1. The problem statement, all variables and given/known data
The following happens on a 2D X-Y Plane.

A particle accelerates at {3t m/s2}i + 4t m/s2}j where t = seconds

At t = 0, the position of the particle is {20.0 m}i + {40.0m}j

At t = 0, the velocity of the particle is {5.00 m/s}i + {2.00 m/s}j

At t = 4,

(a) What is the position vector in unit-vector notation
(b) What is the angle between its direction of travel and the positive direction of the x-axis

2. Relevant equations
dx = Vox*t + .5(a)t^2
Dy = Voy*1 + .5(a)t^2

3. The attempt at a solution

dx = Vox*t + .5(a)t^2
dx = 5(4) + .5(3(4)) (4)^2
dx = 20 + 6(16)
dx = 116

Dy = Voy*1 + .5(a)t^2

Dy = 2(4) + .5(4(4)) (4)^2
Dy = 8 + 8(16)
Dy = 136

Therefore, it's position vector should be

P = {136 m}i + {176 m}j

If we remember to add on the initial displacement.

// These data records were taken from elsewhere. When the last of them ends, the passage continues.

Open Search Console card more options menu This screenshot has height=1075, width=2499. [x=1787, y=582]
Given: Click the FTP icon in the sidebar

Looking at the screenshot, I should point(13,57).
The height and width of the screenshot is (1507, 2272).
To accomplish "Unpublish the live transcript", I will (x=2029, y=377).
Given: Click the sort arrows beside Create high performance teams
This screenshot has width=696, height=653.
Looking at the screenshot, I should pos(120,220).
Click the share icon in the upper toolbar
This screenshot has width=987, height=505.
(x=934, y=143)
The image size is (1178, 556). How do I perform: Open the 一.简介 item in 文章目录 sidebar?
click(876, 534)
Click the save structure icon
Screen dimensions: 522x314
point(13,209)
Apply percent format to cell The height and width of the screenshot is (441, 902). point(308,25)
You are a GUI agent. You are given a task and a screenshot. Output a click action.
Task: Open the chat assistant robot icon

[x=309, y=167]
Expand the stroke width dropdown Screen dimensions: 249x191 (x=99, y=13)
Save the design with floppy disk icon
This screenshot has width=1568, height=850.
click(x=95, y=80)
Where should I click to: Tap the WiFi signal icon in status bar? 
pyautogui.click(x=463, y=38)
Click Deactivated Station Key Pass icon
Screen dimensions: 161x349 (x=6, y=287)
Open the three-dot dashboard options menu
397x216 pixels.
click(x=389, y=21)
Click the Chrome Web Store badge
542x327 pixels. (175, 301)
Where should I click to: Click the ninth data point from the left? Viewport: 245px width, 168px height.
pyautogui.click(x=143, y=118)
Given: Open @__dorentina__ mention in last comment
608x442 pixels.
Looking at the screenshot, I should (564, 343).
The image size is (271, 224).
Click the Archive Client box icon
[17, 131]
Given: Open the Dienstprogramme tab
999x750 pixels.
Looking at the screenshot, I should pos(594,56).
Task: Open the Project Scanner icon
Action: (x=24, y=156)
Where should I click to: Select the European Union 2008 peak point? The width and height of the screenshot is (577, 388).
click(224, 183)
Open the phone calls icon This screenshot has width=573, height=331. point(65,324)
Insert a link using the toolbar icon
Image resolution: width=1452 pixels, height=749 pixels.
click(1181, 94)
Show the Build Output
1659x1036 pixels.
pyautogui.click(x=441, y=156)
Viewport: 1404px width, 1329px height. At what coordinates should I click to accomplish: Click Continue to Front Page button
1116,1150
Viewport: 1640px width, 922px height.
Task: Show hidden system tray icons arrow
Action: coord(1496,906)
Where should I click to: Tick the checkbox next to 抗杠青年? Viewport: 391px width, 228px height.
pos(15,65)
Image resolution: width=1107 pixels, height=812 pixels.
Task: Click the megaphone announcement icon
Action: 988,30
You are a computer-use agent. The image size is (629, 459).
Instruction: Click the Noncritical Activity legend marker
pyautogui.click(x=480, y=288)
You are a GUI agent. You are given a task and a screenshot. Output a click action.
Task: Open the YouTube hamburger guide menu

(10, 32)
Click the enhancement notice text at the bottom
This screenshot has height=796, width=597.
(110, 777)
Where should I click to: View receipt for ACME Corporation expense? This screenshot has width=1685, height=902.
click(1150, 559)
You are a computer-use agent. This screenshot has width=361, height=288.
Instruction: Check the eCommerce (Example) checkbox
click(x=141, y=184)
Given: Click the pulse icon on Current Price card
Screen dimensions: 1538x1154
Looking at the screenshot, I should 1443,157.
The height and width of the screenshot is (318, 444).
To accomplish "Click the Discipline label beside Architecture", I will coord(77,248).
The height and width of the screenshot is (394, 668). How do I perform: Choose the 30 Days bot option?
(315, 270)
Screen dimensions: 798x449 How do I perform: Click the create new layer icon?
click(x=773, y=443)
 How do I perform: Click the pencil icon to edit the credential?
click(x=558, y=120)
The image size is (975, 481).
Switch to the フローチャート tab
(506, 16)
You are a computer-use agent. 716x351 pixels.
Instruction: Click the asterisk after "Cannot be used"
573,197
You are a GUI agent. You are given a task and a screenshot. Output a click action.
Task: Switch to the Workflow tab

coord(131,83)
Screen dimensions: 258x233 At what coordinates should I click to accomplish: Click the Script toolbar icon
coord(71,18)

The answer is {72.0 m)i + {90.7 m}j

2. Sep 26, 2009

### D H

Staff Emeritus
Re: "Simple" Coordinate Problem

The relevant equations you cited are for constant acceleration. You do not have a constant acceleration here.

3. Sep 26, 2009

### RoganSarine

Re: "Simple" Coordinate Problem

Huh... Right. True. However, I don't ever remembering having to deal with anything that isn't constant acceleration.

4. Sep 26, 2009

### D H

Staff Emeritus
Re: "Simple" Coordinate Problem

First you should do is check that you have the problem correct. If it is correct as written, I suspect that you have learned something about integration.

5. Sep 26, 2009

### RoganSarine

Re: "Simple" Coordinate Problem

Yes, the problem is correct.

We have actually learned nothing about integration specifically, but I do know the basic calculus for integration and have a basic understanding of it.

But I do not see how it applies.

Basically, this question was not even assigned to us I don't think, I am simply going through all the questions my text gives me in the section, so... If you could give me a giant push or something, I'd appreciate it.

6. Sep 26, 2009

### D H

Staff Emeritus
Re: "Simple" Coordinate Problem

You know the acceleration as a function of time and the initial velocity. Acceleration is the derivative of velocity, so integrating acceleration with respect to time will yield velocity as a function of time. Integrating velocity will yield position.

7. Sep 26, 2009

### RoganSarine

Re: "Simple" Coordinate Problem

So in theory, wouldn't

ax(t) = 3t
vx(t) = (3/2)t^2 + c
px(t) = (3/6)t^3 + ct + d

If vx(0) = 5

then

vx(0) = (3/2)(0)^2 + c
5 = 0 + c
c = 5
vx(t) = (3/2)t^2 + 5

px(t) = (3/6)t^3 + ct + d
px(t) = (3/6)t^3 + 5t + d
px(0) = 20
px(0) = (3/6)(0)^3 + 5(0) + d
20 = 0 + 0 + d
d = 20

Therefore:

p(x) = (3/6)t^3 + 5t + 20
p(4) = (3/6)(64) + 20 + 20
p(4) = 32 + 40 = {72 m}i

Which... is the answer for the x coordinate. Thanks for the hint -- I knew it couldn't have been too hard once again just tired.